# Northern California



## rickd530 (Mar 23, 2011)

I always find it humorous to look in a N. Ca thread and find that it is all about central California. One day, I will see a N. California thread that actually applies to the upper (Northern California) area. I mean anything north of Sacramento! Way I see it Sac, San Jose, SF, Oakland, Berzerkly... Thats all in - the middle - look at the map - So if anyone here wants to ride true north - Redding, Chico, Mt. Shasta....


----------



## jetdog9 (Jul 12, 2007)

Do people up there have internet connections?

Seriously, though, I'd like to ride around Auburn some time, but that's borderline by your designations!


----------



## Dr_John (Oct 11, 2005)

I used the internets and found this:


> "Northern California" is not a formal geographic designation and definitions of what constitutes Northern California vary. Geographically, California's north-south midway point lies at around 37° latitude, near San Francisco; however this does not coincide with popular use of the term. When the state is divided into two areas (Northern and Southern California) the term "Northern California" usually refers to the forty-eight counties north of the ten counties of Southern California. The term is also applied to the area north of the Tehachapi Mountains. This definition coincides neatly with the county lines at 35° 47′ 28″ north latitude (the sixth standard parallel south of the Mount Diablo base) which form the southern boundaries of Monterey, Kings, Tulare and Inyo Counties


http://en.wikipedia.org/wiki/Northern_California

For future reference:


----------



## ukbloke (Sep 1, 2007)

For more geographical naming inaccuracies, please see also the terms mid-west and north-west territories!


----------



## rickd530 (Mar 23, 2011)

I love bringing up this topic because it always stirs up a good conversation! In all seriousness, I understand the concept. I lived and grew up in San Jose so I am from N. Ca. But now that I live way (5 hrs north of) north of there, I get a kick out of the idea that an area that is geographically in the center of the state is called North. 

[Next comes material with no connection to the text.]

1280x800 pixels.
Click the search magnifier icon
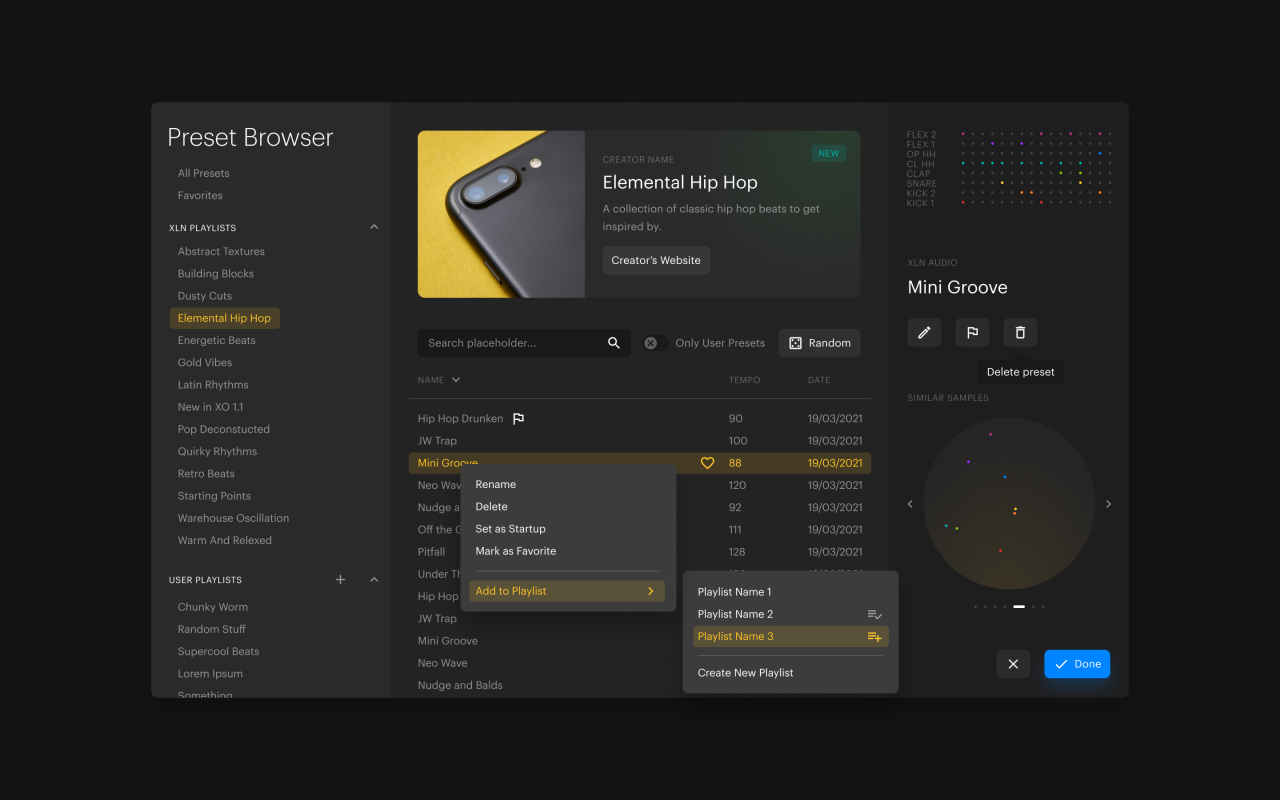click(614, 343)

What really sucks is to have a forum that says - North north California (or True North Ca), just doesn't draw that many members. The good news is there are quite a few clubs and decent shops that meet, just hard to get into the right schedule and ride with them. Love to ride, but way more fun in a group.


----------



## JoelS (Aug 25, 2008)

The fact of the matter is that the majority of folks that post here are in the Bay Area. 

Not me though, I'm near Sacramento.


----------



## ukbloke (Sep 1, 2007)

So how's the State of Jefferson secession plan coming along?  It seems that we don't hear much about it with the current economy.  Actually I remember some pretty animated threads on MTBR about this.

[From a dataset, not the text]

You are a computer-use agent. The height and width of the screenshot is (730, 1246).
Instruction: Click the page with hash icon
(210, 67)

I hope to do your Mt Shasta century ride some day.


----------



## rickd530 (Mar 23, 2011)

ukbloke said:


> So how's the State of Jefferson secession plan coming along?  It seems that we don't hear much about it with the current economy.  Actually I remember some pretty animated threads on MTBR about this.
> 
> I hope to do your Mt Shasta century ride some day.


If the State of Jefferson would actually happen, we would/could become our own nation. The price of water would ski-rocket! lol...

The Summit Century is a beautiful ride. I have yet to do it myself, just familiar with the roads. I am re-visiting my passion for riding after a short break and doing it this year. Amazing that there aren't more riders considering it has some awesome hills. Last year they had 700 riders. They had awesome food, great SAG and the scenery is hard to beat. +1 this year, I am going for sure.


----------



## mohair_chair (Oct 3, 2002)

As far as I'm concerned, Northern California starts at SLO. That's where it all changes. The line is at the top of the Cuesta Grade. 

Then there is the North Bay, which if you go too far north, at some point it turns into Endor, and it might as well be Oregon. Great country up there. I love it.


----------



## ukbloke (Sep 1, 2007)

rickd530 said:


> If the State of Jefferson would actually happen, we would/could become our own nation. The price of water would ski-rocket! lol...


Not to mention the export of Northern California's favorite cash crop!


----------



## robwh9 (Sep 2, 2004)

ukbloke said:


> So how's the State of Jefferson secession plan coming along?  It seems that we don't hear much about it with the current economy.  Actually I remember some pretty animated threads on MTBR about this.
> 
> I hope to do your Mt Shasta century ride some day.


They realized that they receive more money from the state than they pay in taxes, so they'd have to increase taxes or decrease services if they seceded.


----------



## rickd530 (Mar 23, 2011)

robwh9 said:


> They realized that they receive more money from the state than they pay in taxes, so they'd have to increase taxes or decrease services if they seceded.


We could be like Alaska, get paid for living in the state (oil) - Based on what we could charge for our natural resources - WATER - that So Cal desperately needs and has none of. 

But I am seriously joking about this, don't take me too seriously. Siskiyou County has the highest rate of unemployment... so you have a valid point.


----------



## tgoff (Mar 18, 2011)

People from Northern California are too busy outside riding, surfing, kayaking, hiking, fishing, etc... then to worry about what exactly is Nor Cal because we live it.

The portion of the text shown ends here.